WORK ITEM: From the records below, copy out exactly the lines from the one containing "Expand انتخاب سال" to the one containing "Expand the Taskbar notification area chevron", both included. Add nothing else.

SUPPLIED MATERIAL:
/---

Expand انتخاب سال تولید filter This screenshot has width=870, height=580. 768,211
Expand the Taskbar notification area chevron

\---
/---

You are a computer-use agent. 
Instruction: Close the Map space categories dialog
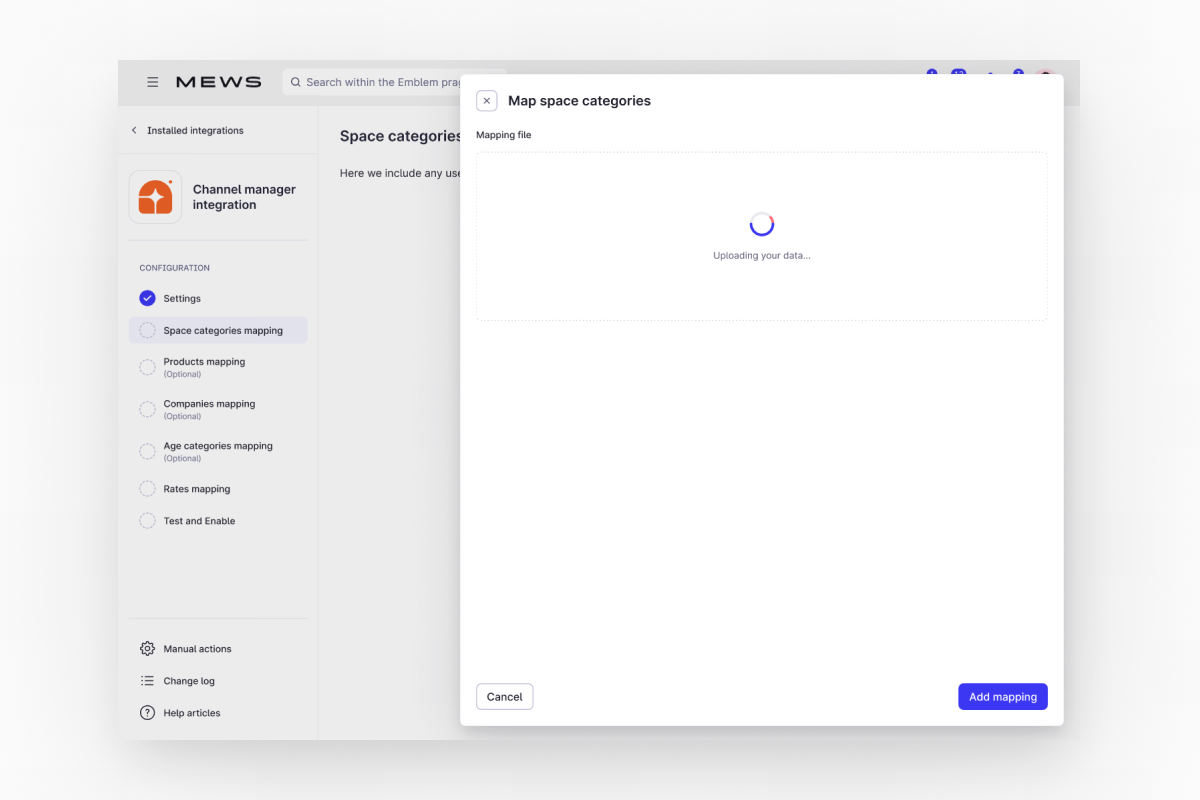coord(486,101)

\---

FINISHED TASK:
Expand انتخاب سال تولید filter This screenshot has width=870, height=580. 768,211
Expand the Taskbar notification area chevron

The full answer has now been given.